By Dr Gwinyai Nyakuengama
(1 October 2018)
TITLE: Most frequent words in the e-book “The Murray River – Being a Journal of the Voyage of the Lady Augusta Steamer from the Goolwa, in South Australia, to Gannewarra, above Swan Hill, Victoria. A distance from the sea mouth of 1400 miles“
E-book Author: Arthur Kinloch
Release Date: August 1, 2018 [EBook #57618]
Language: English
ACKNOWLEDGEMENTS: Text was gratefully sourced from the Gutenberg e-book Project
KEYWORDS
R; Word-cloud; The Murray River
INTRODUCTION
Welcome to our R blog!
In this short glob, we will use R to visualize the most frequent words in an e-book.
PROCEDURE
We executed the following R code to create the word-clouds, first with and then without information on the Gutenberg Project and copyright information:
########### start of program #####################
#turn warnings off
options(warn=-1)
#install required R packages
#install.packages(“tm”)#for text mining
#install.packages(“SnowballC”) # for text stemming
#install.packages(“wordcloud”) # word-cloud generator
#install.packages(“RColorBrewer”) # color palettes
#install.packages(“tidyverse”) # tidyverse
# load the required R packages
require(“tm”)
require(“SnowballC”)
require(“wordcloud”)
require(“RColorBrewer”)
require(tidyverse)
# load the text
filePath=”http://www.gutenberg.org/files/57618/57618-0.txt”
text <- readLines(filePath)
# load text as a corpus
docs <- Corpus(VectorSource(text))
#inspect(docs)
# transform text
toSpace <- content_transformer(function (x , pattern ) gsub(pattern, ” “, x))
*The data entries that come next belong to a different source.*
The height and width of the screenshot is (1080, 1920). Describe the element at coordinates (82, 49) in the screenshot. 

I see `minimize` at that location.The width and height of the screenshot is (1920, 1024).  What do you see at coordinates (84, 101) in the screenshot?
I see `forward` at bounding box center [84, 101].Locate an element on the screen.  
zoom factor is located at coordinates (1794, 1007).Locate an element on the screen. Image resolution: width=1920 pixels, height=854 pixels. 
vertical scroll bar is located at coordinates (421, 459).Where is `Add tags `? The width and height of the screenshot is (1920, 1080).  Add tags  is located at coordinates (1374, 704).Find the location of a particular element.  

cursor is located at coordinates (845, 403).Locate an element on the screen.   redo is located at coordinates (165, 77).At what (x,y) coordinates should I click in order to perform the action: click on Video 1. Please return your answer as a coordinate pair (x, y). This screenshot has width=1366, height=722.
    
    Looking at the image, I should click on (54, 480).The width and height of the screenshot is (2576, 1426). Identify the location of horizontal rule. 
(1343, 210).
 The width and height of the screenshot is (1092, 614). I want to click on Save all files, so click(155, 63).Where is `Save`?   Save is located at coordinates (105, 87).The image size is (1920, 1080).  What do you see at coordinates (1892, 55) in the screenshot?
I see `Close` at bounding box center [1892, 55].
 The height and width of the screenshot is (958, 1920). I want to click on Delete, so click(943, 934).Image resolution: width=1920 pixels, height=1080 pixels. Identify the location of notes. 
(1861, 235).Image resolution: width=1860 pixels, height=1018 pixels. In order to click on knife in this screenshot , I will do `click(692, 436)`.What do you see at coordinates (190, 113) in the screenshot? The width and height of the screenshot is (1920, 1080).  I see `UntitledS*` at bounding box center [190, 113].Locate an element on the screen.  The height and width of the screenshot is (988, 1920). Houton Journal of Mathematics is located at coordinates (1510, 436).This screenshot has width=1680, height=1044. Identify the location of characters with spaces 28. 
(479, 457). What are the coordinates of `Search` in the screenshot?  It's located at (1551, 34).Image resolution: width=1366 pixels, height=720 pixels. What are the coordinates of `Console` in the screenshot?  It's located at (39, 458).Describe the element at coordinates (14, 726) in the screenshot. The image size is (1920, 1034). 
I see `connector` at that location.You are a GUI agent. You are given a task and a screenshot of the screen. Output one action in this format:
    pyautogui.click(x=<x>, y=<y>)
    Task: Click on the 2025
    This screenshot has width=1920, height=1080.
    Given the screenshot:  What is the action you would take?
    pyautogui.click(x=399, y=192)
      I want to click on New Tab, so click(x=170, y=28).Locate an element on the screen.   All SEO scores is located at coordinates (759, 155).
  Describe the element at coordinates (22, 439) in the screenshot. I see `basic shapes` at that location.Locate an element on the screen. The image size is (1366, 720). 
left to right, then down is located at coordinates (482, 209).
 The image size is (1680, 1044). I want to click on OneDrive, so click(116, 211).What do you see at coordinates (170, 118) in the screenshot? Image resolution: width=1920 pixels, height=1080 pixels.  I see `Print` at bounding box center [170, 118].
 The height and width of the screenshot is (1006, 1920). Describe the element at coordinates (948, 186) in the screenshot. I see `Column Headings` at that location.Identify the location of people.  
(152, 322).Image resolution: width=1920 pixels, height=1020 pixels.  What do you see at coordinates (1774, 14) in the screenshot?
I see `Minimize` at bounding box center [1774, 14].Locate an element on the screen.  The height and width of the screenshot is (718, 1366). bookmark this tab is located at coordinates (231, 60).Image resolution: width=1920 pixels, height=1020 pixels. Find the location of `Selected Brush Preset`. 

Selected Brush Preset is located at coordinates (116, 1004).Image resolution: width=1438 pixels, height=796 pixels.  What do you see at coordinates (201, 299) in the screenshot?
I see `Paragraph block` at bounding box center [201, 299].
docs <- tm_map(docs, toSpace, “/”)
docs <- tm_map(docs, toSpace, “@”)
docs <- tm_map(docs, toSpace, “\\|”)
# clean up text
# convert the text to lower case
docs <- tm_map(docs, content_transformer(tolower))
# remove numbers
docs <- tm_map(docs, removeNumbers)
# remove english common stopwords
docs <- tm_map(docs, removeWords, stopwords(“english”))
# remove own stop-word
#specify own stop-words as a character vector
docs <- tm_map(docs, removeWords, c(“project”,”gutenbergtm”,”gutenberg”, “one”))
# remove punctuations
docs <- tm_map(docs, removePunctuation)
# eliminate extra white spaces
docs <- tm_map(docs, stripWhitespace)
# create a term document matrix
dtm <- TermDocumentMatrix(docs)
m <- as.matrix(dtm)
v <- sort(rowSums(m),decreasing=TRUE)
d <- data.frame(word = names(v), freq=v)
head(d, 10
# create word-cloud
set.seed(1234)
wordcloud(words = d$word, freq = d$freq, min.freq = 1,
max.words=200, random.order=FALSE, rot.per=0.35,
colors=brewer.pal(8, “Dark2”))
########### end of program #####################
RESULTS
The most frequent words in The Murray River e-book , original text
The most frequent words in The Murray River e-book, minus the Gutenberg Project and copyright information
Interpretation
The most frequent words in this e-book are the Murray River, in South Australia. Words about steam navigation excellency, the waters, the considerable travel distance (miles) and time, the country-side, stations, towns and transported goods on the Lady Augusta steamer (e.g. sheep and wool) are also abundant in the e-book.
We could further remove more ‘filler- words’ (such as even, still, also, ever and within) from word-cloud.